*Problem description*: Among the entries below, count the lines that contain the word "computer". Respond with the count only.

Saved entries
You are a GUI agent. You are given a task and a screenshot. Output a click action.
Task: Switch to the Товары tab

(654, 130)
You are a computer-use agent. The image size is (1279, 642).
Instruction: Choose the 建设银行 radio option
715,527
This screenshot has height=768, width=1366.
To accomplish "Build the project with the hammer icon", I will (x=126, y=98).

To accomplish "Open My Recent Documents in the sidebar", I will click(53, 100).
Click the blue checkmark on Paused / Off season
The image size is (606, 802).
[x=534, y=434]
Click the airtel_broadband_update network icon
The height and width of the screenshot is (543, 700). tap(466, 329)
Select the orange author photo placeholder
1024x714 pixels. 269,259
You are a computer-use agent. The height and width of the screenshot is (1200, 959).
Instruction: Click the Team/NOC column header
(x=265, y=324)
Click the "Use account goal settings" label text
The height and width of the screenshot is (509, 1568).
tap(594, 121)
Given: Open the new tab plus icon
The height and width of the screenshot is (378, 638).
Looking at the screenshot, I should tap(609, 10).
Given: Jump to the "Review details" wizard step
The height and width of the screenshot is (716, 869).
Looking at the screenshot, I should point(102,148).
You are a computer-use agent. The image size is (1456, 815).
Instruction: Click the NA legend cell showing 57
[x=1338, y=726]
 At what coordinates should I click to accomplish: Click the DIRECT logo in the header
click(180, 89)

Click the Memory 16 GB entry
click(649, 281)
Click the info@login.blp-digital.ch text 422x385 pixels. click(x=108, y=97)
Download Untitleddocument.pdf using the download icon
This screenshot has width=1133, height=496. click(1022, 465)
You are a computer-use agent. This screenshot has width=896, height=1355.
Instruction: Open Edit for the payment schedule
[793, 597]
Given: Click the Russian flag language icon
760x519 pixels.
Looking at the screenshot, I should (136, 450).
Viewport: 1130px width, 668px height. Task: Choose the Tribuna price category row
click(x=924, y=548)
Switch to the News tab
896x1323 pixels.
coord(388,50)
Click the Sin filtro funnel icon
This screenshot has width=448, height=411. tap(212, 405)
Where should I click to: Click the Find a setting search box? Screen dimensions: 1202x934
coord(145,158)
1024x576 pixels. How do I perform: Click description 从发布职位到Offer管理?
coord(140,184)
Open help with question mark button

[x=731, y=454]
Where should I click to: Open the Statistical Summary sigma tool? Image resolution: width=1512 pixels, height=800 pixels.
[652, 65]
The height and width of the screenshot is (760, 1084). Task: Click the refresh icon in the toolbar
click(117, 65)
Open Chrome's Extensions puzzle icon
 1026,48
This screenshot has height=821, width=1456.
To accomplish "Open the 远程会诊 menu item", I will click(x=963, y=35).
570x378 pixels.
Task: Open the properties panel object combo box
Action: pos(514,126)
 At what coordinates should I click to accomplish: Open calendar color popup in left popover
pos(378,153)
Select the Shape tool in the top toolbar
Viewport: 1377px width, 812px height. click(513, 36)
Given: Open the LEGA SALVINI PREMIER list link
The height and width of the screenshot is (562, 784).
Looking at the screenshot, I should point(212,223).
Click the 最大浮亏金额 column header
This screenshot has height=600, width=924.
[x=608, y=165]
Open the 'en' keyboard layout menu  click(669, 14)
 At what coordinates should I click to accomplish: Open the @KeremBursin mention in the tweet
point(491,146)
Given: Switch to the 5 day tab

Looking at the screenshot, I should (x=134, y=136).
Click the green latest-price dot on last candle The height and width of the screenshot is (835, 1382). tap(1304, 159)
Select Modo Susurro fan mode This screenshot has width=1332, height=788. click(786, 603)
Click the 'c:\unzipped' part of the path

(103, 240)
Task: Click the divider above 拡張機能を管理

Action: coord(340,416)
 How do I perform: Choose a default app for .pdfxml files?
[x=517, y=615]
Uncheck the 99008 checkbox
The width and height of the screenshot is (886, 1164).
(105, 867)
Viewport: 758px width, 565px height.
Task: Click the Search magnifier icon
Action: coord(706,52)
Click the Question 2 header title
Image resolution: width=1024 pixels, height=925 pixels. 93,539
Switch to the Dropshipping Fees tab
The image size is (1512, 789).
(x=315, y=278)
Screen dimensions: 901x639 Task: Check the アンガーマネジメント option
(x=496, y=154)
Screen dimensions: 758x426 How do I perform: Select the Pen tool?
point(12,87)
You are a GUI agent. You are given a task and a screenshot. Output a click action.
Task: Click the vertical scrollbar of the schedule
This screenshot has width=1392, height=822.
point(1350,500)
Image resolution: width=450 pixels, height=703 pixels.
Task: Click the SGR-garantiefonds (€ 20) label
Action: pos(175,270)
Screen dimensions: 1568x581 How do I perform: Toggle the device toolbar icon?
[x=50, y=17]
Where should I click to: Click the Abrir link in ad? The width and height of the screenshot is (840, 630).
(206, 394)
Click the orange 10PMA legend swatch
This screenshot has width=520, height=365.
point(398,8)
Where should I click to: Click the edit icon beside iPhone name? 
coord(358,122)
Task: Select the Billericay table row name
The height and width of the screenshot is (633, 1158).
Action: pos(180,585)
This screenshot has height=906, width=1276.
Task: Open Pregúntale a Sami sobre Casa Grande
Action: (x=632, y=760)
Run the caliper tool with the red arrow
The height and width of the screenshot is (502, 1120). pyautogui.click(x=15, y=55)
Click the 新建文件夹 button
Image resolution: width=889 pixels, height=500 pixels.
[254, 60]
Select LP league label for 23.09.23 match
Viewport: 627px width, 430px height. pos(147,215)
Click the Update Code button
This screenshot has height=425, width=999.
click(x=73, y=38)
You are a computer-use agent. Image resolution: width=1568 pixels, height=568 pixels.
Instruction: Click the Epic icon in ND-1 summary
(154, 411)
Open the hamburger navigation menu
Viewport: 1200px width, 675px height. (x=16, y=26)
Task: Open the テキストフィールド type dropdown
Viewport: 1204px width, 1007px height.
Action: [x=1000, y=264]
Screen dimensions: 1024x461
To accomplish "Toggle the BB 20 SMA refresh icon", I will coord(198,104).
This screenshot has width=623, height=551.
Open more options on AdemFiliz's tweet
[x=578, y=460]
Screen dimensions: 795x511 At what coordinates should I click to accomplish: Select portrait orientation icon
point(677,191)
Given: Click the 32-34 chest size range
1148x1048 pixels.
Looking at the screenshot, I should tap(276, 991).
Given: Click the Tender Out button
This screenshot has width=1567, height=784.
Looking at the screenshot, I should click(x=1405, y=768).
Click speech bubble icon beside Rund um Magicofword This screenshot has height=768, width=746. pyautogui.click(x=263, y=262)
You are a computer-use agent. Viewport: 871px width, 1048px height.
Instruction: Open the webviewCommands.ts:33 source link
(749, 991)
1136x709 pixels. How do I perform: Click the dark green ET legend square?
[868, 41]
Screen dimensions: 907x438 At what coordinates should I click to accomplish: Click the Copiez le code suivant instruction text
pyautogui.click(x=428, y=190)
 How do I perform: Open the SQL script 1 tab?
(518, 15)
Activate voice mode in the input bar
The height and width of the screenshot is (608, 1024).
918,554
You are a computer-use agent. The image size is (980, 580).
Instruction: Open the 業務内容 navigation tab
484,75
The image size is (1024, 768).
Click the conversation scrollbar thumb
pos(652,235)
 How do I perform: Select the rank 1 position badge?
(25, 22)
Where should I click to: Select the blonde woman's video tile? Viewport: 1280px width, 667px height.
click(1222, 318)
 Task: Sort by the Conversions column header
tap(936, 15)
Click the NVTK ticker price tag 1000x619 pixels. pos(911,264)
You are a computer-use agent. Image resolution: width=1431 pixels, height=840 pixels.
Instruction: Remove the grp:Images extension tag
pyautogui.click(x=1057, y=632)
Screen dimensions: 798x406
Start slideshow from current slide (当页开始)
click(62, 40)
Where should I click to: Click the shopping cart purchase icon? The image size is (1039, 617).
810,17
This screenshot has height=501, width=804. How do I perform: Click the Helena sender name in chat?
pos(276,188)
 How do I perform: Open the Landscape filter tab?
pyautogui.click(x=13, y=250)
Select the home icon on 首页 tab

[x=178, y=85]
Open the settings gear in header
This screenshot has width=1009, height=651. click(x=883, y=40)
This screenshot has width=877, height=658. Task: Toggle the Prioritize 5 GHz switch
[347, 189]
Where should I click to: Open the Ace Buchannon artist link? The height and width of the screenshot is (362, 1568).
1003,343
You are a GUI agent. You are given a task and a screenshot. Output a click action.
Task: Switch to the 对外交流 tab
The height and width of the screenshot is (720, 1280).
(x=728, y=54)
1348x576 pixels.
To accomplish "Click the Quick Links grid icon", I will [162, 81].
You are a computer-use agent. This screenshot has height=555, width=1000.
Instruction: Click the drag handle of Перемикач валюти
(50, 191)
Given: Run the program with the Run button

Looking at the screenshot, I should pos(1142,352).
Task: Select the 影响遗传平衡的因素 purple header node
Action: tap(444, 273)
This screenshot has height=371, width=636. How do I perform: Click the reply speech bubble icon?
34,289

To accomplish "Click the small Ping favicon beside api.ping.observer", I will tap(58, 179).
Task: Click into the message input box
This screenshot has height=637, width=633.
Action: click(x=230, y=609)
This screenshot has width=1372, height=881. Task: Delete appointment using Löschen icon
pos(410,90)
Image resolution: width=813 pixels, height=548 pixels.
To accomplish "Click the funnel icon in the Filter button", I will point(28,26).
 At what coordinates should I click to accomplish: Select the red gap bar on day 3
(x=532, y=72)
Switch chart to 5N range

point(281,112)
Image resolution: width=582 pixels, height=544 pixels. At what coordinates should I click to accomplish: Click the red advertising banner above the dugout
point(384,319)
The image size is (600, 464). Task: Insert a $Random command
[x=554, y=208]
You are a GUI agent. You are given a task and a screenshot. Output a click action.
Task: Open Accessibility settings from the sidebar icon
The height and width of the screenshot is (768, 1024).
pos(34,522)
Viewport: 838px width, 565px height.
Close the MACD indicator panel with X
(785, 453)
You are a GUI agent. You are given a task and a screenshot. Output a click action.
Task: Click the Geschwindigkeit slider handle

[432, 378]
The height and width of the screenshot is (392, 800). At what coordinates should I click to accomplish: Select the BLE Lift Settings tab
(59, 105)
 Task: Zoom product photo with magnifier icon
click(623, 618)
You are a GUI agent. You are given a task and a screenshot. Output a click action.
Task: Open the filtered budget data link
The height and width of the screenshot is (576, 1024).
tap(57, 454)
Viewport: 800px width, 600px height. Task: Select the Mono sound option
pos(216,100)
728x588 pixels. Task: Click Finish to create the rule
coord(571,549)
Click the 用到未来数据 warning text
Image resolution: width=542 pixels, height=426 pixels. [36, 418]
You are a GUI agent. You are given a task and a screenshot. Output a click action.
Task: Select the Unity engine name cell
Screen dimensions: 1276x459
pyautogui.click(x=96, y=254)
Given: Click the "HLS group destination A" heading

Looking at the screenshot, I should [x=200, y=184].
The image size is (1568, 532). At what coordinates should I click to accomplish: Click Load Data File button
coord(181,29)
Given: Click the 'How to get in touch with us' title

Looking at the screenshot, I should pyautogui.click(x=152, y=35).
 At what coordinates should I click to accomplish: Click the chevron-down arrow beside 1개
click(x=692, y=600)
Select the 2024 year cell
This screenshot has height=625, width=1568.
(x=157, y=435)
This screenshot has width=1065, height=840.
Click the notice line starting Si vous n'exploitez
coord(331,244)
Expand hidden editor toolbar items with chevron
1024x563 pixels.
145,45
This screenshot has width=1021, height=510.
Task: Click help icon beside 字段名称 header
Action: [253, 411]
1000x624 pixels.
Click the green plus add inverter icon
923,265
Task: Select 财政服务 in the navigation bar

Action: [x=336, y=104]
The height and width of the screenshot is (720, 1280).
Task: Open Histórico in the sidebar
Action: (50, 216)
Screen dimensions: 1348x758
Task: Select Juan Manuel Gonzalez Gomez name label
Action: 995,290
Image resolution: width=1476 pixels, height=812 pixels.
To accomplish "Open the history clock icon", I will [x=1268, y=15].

*Exercise answer*: 9